On Oct 21, 2007, at 4:36 AM, Aydın Buluç wrote:
I was a happy user of Boost.MPI that was working together with the underlying OpenMPI. However, MPI_THREAD_MULTIPLE support of OpenMPI is quite clumsy and it hangs frequently (OpenMPI developers call this as being "lightly tested"). So, I installed MPICH2 that claims to supports thread-safe MPI.
I've heard that MPICH2's support for MPI_THREAD_MULTIPLE is pretty good. Okay, so just a fair warning... at present, Boost.MPI will *not* work correctly in a multi-threaded context if you're sending serialized data over the wire. It's possible that two concurrent serialized receives on the same communicator and with the same tag could get confused, most likely causing a crash. The solution isn't trivial, but we know how to solve the problem as soon as we have the chance.

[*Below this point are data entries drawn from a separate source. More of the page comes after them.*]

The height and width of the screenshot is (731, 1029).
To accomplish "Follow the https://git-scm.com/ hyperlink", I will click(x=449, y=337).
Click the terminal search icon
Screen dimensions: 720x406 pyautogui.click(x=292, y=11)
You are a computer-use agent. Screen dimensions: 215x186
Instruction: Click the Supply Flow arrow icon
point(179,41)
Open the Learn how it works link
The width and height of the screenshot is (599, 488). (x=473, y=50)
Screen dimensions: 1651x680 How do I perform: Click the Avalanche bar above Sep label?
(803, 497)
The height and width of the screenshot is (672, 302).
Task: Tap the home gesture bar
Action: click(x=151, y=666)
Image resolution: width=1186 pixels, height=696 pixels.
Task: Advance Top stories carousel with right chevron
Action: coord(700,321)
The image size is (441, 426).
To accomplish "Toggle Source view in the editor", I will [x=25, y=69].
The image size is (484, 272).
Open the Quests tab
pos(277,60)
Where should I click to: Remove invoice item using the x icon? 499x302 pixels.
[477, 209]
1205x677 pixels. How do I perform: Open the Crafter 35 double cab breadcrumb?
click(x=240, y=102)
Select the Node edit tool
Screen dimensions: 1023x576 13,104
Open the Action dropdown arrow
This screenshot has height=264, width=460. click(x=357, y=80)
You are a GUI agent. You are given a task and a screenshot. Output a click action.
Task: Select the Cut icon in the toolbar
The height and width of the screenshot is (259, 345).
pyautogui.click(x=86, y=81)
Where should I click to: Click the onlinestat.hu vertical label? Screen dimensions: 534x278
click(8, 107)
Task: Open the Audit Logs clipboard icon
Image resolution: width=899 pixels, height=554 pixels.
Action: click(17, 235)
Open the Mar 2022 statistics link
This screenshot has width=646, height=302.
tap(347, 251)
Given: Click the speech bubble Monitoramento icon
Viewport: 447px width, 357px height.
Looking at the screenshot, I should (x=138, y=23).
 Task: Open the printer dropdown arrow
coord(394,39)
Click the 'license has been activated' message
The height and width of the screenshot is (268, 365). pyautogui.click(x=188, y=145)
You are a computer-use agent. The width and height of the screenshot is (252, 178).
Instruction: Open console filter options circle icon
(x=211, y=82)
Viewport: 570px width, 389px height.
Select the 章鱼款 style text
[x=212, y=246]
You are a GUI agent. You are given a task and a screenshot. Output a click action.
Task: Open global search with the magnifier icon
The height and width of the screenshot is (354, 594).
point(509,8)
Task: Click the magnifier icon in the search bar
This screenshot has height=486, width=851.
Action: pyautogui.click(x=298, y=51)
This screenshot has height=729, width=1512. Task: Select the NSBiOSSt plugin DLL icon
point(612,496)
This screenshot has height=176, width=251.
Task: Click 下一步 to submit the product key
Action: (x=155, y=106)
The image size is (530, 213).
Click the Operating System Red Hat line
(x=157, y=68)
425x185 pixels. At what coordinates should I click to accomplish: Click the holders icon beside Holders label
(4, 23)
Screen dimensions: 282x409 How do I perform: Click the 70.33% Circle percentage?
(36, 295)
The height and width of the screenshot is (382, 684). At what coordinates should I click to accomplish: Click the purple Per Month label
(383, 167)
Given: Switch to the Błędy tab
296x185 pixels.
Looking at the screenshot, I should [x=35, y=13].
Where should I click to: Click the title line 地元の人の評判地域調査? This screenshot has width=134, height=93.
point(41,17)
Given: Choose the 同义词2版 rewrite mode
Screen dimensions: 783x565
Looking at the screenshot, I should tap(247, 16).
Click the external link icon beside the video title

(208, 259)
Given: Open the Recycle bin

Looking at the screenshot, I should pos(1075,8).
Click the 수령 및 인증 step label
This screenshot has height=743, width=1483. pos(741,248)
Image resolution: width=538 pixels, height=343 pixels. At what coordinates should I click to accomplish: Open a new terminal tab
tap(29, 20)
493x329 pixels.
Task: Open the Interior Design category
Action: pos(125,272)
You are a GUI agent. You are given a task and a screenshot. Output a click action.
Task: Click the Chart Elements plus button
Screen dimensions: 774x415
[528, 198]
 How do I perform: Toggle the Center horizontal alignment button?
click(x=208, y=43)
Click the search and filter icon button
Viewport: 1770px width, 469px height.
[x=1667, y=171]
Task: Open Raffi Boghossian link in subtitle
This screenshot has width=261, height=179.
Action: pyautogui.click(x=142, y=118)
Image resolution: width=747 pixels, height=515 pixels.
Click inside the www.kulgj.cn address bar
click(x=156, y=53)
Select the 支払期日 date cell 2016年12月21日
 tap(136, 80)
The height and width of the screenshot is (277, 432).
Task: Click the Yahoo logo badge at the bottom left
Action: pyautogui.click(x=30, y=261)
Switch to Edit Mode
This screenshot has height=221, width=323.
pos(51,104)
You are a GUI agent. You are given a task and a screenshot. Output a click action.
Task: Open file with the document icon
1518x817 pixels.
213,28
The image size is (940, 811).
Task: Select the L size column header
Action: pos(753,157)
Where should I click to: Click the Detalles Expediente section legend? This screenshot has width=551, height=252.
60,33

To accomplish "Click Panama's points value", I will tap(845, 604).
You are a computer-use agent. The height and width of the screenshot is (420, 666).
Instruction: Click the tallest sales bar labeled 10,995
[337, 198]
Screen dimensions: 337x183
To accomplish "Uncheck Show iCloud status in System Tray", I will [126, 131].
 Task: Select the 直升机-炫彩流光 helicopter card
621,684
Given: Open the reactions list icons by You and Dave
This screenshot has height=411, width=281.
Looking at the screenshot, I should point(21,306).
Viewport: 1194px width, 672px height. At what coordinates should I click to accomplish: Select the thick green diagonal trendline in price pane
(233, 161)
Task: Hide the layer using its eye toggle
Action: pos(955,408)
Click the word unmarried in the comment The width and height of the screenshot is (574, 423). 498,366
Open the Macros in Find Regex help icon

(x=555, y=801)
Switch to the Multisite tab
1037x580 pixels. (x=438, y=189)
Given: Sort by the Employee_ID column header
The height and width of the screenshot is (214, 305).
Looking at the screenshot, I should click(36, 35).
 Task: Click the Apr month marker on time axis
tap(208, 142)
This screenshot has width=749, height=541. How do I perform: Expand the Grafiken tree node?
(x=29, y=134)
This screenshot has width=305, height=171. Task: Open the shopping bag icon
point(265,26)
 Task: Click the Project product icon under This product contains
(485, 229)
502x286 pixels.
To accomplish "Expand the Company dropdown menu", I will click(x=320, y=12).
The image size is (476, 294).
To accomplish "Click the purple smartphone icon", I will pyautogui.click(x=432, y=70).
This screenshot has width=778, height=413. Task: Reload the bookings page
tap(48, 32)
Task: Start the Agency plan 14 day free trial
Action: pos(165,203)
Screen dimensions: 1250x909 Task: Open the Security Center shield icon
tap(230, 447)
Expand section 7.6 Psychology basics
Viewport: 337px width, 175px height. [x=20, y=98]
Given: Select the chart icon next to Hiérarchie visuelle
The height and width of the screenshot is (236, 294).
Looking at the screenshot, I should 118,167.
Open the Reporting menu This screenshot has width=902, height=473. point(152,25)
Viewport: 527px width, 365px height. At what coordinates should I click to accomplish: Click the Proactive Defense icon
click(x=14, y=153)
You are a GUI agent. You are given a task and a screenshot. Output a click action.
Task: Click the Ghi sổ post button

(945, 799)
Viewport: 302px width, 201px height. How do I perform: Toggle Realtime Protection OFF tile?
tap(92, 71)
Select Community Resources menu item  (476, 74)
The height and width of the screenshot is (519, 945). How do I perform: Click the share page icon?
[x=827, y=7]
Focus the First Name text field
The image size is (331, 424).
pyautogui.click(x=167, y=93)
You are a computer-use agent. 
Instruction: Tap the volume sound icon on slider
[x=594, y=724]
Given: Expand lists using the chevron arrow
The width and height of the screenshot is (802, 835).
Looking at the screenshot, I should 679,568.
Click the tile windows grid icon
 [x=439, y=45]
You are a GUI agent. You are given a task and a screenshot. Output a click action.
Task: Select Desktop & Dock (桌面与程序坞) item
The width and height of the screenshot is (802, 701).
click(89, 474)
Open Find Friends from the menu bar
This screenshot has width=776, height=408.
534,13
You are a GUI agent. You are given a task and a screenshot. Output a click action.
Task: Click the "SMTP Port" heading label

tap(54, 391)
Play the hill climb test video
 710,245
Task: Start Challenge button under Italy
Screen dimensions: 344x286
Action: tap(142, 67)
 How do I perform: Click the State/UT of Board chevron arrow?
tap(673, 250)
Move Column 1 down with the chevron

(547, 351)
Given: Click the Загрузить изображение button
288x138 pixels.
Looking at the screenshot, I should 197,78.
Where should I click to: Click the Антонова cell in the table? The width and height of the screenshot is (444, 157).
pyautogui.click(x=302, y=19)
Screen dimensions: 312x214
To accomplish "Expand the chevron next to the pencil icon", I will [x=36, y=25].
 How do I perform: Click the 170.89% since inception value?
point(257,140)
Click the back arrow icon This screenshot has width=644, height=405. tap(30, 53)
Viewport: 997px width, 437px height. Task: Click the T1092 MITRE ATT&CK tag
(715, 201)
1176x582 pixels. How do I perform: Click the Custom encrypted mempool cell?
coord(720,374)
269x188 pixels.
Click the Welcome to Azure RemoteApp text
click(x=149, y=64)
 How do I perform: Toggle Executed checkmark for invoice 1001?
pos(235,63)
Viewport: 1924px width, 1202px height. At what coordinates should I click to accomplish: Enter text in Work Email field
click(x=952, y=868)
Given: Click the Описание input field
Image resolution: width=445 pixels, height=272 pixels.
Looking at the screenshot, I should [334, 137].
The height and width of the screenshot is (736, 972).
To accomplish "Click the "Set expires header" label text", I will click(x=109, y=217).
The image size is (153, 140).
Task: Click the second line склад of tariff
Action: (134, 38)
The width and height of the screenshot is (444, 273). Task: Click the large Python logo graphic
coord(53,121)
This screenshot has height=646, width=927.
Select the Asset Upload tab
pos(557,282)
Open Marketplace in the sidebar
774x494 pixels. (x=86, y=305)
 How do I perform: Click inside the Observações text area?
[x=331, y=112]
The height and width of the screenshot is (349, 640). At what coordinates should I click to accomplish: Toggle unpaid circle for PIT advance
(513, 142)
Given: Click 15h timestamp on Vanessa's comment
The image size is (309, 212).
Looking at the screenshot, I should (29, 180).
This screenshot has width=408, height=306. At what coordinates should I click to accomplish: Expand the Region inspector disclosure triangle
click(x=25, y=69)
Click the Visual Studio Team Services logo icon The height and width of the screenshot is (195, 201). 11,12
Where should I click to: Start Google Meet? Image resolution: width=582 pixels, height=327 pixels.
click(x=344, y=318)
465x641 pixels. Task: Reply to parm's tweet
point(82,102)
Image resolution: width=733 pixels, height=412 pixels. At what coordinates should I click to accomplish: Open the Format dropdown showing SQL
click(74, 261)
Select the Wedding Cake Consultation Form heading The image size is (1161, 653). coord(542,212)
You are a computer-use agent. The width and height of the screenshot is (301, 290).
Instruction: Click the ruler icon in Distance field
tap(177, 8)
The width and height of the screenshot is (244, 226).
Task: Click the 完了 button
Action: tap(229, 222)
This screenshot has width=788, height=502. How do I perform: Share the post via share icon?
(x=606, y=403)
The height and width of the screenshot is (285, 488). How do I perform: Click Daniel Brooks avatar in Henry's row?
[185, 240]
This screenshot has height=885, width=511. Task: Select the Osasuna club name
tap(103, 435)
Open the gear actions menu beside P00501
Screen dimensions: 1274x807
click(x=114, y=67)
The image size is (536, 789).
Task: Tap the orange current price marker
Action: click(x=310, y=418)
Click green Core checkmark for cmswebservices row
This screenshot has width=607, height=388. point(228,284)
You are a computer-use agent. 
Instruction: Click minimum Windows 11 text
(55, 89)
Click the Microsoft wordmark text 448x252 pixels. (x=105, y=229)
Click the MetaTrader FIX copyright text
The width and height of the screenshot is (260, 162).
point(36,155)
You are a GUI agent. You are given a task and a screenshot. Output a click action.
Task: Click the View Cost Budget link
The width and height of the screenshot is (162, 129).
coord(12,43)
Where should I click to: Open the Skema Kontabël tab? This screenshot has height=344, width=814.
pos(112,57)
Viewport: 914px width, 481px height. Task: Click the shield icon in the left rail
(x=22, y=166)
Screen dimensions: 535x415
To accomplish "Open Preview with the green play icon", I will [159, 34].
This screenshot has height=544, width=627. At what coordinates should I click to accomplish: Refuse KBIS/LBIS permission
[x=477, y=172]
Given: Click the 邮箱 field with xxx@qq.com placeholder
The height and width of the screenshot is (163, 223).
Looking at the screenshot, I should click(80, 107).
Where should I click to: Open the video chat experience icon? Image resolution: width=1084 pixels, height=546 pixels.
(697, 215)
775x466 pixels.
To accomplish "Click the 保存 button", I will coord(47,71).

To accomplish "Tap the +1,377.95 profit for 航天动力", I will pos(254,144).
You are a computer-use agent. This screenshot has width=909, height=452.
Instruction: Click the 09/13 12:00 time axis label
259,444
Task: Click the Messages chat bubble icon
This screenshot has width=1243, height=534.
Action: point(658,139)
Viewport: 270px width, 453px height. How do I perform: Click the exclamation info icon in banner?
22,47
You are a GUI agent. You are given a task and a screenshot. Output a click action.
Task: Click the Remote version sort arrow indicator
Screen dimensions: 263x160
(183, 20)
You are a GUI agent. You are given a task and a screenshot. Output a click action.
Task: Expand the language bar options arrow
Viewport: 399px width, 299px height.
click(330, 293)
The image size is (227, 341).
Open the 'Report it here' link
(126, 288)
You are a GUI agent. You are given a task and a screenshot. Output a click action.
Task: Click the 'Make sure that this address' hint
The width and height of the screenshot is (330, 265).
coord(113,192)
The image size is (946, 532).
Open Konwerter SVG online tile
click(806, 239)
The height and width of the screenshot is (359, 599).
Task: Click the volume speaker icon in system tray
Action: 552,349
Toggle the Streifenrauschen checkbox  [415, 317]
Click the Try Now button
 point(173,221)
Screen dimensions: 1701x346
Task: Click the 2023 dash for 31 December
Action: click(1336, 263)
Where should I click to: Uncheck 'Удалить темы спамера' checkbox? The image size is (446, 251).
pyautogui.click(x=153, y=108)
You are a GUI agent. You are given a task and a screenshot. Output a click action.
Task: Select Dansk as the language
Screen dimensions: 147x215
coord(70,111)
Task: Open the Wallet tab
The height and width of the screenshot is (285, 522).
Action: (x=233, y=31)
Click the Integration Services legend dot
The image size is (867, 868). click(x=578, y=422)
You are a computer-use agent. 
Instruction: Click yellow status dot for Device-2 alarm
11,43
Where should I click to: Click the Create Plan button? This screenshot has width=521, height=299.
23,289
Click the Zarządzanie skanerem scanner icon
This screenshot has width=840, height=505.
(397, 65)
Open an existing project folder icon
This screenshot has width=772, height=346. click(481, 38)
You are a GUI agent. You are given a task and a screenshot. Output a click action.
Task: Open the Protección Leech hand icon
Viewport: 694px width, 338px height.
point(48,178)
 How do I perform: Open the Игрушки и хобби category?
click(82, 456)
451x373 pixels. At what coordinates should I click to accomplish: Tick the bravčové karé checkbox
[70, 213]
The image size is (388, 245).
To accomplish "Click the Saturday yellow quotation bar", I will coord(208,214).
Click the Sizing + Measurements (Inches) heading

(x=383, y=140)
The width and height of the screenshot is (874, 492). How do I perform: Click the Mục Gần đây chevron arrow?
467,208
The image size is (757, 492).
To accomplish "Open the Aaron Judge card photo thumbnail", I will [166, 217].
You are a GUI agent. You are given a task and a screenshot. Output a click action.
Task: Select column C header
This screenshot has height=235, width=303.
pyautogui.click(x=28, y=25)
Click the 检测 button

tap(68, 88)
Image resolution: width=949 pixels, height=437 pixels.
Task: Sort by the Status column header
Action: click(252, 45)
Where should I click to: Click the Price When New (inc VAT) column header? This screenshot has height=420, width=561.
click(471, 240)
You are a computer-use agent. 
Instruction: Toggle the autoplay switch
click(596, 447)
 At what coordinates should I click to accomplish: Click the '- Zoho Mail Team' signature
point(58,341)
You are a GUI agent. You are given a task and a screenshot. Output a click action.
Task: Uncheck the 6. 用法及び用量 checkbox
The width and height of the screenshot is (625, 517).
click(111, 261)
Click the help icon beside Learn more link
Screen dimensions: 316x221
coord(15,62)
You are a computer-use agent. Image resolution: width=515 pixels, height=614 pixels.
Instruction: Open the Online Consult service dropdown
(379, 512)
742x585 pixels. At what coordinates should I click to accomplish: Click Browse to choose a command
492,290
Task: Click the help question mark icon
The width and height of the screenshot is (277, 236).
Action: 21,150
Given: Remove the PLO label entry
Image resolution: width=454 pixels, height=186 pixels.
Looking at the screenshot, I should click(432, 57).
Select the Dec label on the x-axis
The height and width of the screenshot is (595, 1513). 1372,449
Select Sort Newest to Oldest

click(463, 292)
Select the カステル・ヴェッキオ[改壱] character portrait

/tmp/ccbyPLBK.o: In function `void boost::mpi::detail::all_gather_impl<int>(boost::mpi::communicator const&, int const*, int, int*, mpl_::bool_<true>)':all_gather_test.cpp: (.gnu.linkonce.t._ZN5boost3mpi6detail15all_gather_implIiEEvRKNS0_12com municatorEPKT_iPS6_N4mpl_5bool_ILb1EEE[void boost::mpi::detail::all_gather_impl<int>(boost::mpi::communicator const&, int const*, int, int*, mpl_::bool_<true>)]+0x1c): undefined reference to `boost::mpi::communicator::operator int() const'
/tmp/ccbyPLBK.o: In function `void boost::mpi::detail::broadcast_impl<std::basic_string<char, std::char_traits<char>, std::allocator<char> > > (boost::mpi::communicator const&, std::basic_string<char, std::char_traits<char>, std::allocator<char> >*, int, int, mpl_::bool_<false>)':all_gather_test.cpp: (.gnu.linkonce.t._ZN5boost3mpi6detail14broadcast_implISsEEvRKNS0_12com municatorEPT_iiN4mpl_5bool_ILb0EEE[void boost::mpi::detail::broadcast_impl<std::basic_string<char, std::char_traits<char>, std::allocator<char> > > (boost::mpi::communicator const&, std::basic_string<char, std::char_traits<char>, std::allocator<char> >*, int, int, mpl_::bool_<false>)]+0x27): undefined reference to `boost::mpi::communicator::operator int() const' -------------------------------------
I "quadruple-checked" to see that the versions of mpicxx/libraries/ include directories all belong to the new installation of MPICH2 and not remainders of old OpenMPI installation. Thus, I don't think that is a binary incompatibility issue.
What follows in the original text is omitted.